# Action item
Which lines of the records below contain the word "Select"? Copy each of them out.

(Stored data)
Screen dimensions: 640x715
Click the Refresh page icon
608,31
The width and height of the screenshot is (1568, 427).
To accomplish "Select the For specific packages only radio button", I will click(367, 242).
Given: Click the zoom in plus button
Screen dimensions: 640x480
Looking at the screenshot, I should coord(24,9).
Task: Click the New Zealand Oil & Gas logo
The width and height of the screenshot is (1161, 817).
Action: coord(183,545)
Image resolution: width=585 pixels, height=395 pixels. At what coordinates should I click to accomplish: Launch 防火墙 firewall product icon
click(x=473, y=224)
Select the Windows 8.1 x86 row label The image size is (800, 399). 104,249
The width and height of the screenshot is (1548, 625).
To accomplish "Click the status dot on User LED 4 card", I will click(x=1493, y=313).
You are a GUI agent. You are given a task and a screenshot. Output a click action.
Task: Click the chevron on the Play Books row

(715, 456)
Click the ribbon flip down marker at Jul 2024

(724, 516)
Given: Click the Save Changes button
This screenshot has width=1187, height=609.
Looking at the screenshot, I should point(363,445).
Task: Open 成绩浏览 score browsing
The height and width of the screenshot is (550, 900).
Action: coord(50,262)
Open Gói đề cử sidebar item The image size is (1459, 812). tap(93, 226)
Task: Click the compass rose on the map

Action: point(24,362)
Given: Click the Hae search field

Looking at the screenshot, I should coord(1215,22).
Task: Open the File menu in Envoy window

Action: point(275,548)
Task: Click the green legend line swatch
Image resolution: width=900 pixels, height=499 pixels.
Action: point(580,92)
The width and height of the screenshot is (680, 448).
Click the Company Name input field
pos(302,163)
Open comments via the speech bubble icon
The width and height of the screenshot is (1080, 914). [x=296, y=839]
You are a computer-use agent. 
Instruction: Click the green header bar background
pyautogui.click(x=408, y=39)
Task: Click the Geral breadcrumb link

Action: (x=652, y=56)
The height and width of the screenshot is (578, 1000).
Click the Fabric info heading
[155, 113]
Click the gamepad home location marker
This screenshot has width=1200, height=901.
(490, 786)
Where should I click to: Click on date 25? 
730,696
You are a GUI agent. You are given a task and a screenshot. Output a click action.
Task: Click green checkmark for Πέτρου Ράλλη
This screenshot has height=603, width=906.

# Completed task
To accomplish "Select the For specific packages only radio button", I will click(367, 242).
Select the Windows 8.1 x86 row label The image size is (800, 399). 104,249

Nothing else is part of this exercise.